Unterteilt werden die Mitglieder des Unterhauses in Frontbencher und Backbencher (Vorderbänkler und Hinterbänkler). In der ersten Reihe sitzen die Regierungsmitglieder, ihnen gegenüber sitzt das Schattenkabinett. Das ist ein Kreis designierter Regierungsmitglieder um den Oppositionsführer. Sie sind dafür zuständig, den Ministern in ihren jeweiligen Politikfeldern die Hölle heiß zu machen. Nicht jeder Abgeordnete hat einen Platz im Parlament, bei wichtigen Abstimmungen sitzen daher viele auch auf den Treppen oder drängen sich im Eingangsbereich.
Abgestimmt wird, indem die Abgeordneten die Kammer entweder durch die „Aye-Lobby“oder durch die „No-Lobby“, zwei Flure in entgegengesetzter Richtung, verlassen. Die Abgeordneten werden dabei gezählt. Zwei Parlamentarier von jeder Seite – die „Teller“– sind dafür zuständig, die Auszählung zu überwachen, sie treten anschließend vor den Sprecher und verkünden das Ergebnis. Der stellt dann fest, welche Seite gewonnen hat.

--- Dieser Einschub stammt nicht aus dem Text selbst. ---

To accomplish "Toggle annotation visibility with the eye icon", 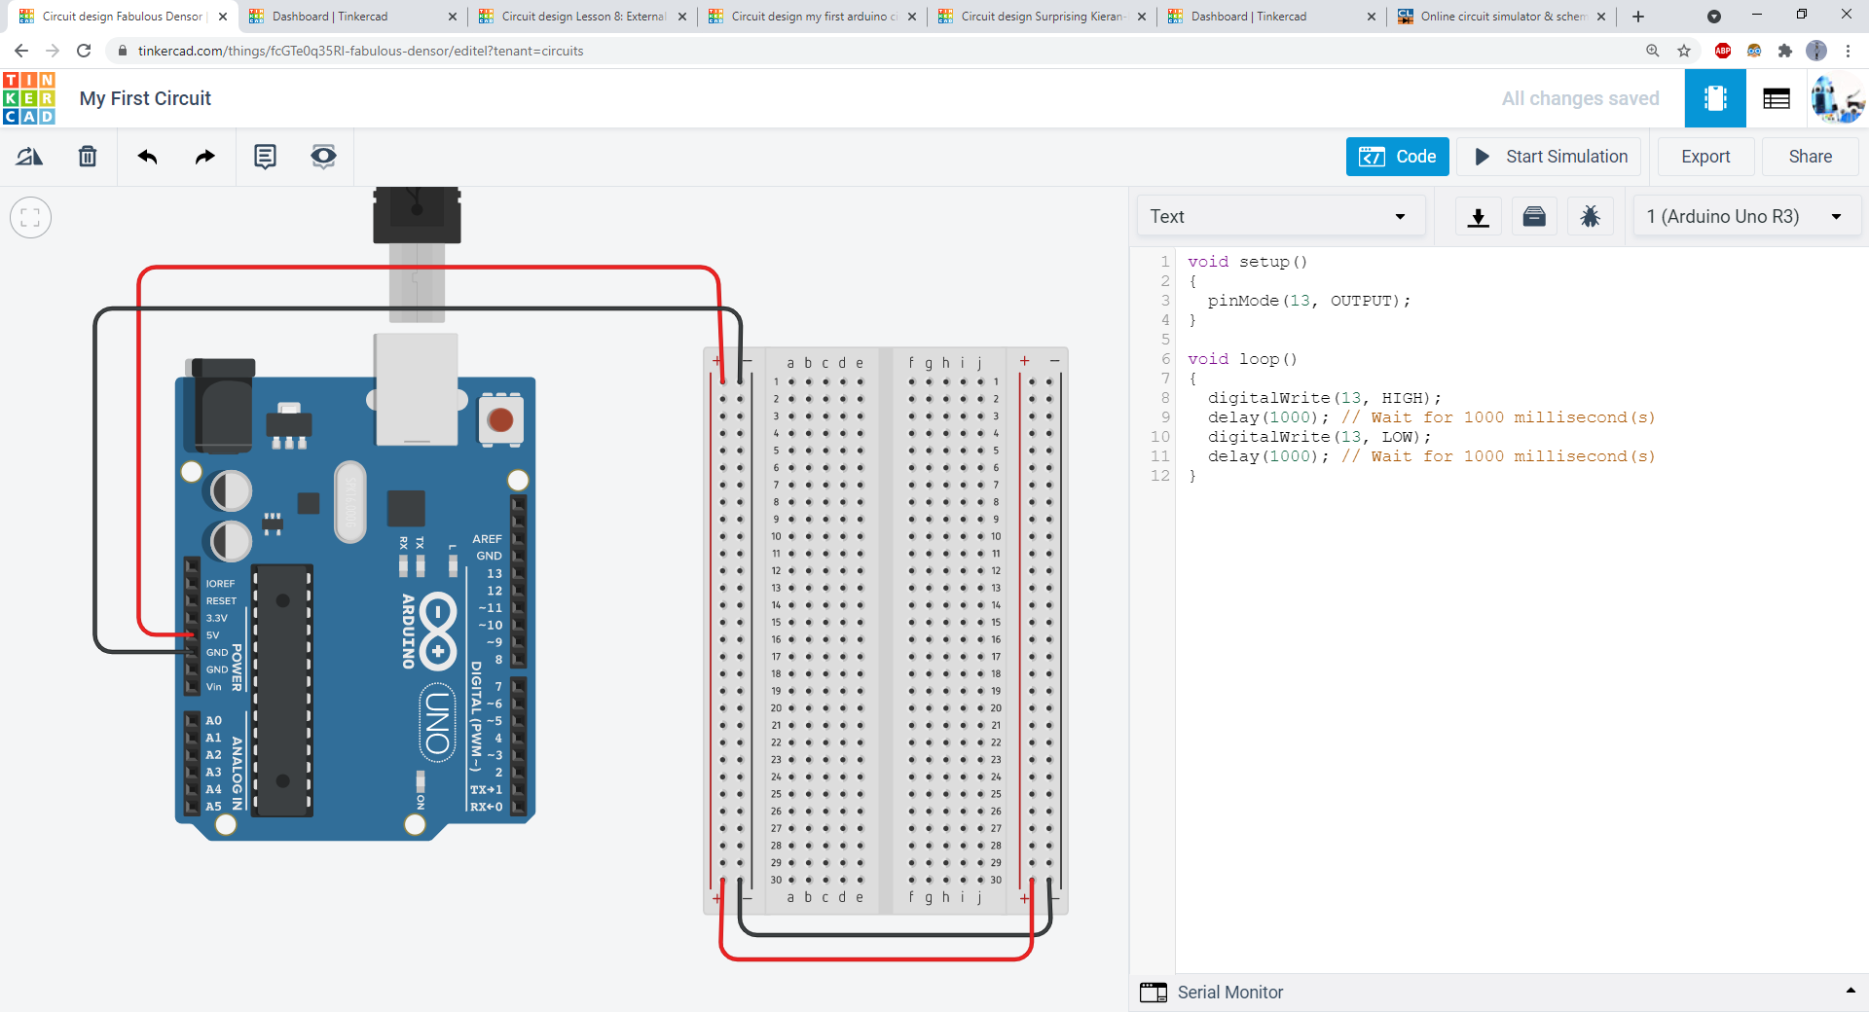I will [x=322, y=156].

Jeder Sitzungstag wird durch eine feierliche Prozession eröffnet, bei der ein königlicher Zeremonienstab (The Mace) an seinen Platz in der Mitte der Kammer getragen wird. Ist der Stab nicht an seinem Platz, kann nicht getagt werden. Es gilt als außergewöhnliche Form des Protests, wenn Abgeordnete sich den Stab schnappen und damit die Sitzung unterbrechen. So geschehen erst kürzlich im Dezember, als der Labour-Abgeordnete Lloyd RussellMoyle seinen Unmut über die Verschiebung der Abstimmung zum Brexit-Deal ohne vorherige Befragung des Parlaments zum Ausdruck bringen wollte.
Das britische Wahlsystem kennt nur das Direktmandat. Daher kann weitaus weniger Druck auf einzelne Abgeordnete ausgeübt werden. Dafür wird in Großbritannien manchmal mit schmutzigen Tricks gekämpft. Die Whips (Einpeitscher), die dafür zuständig sind, Abgeordnete auf Linie zu bringen, erstellen dafür angeblich Listen mit wunden Punkten und pikanten Vergehen von Abgeordneten.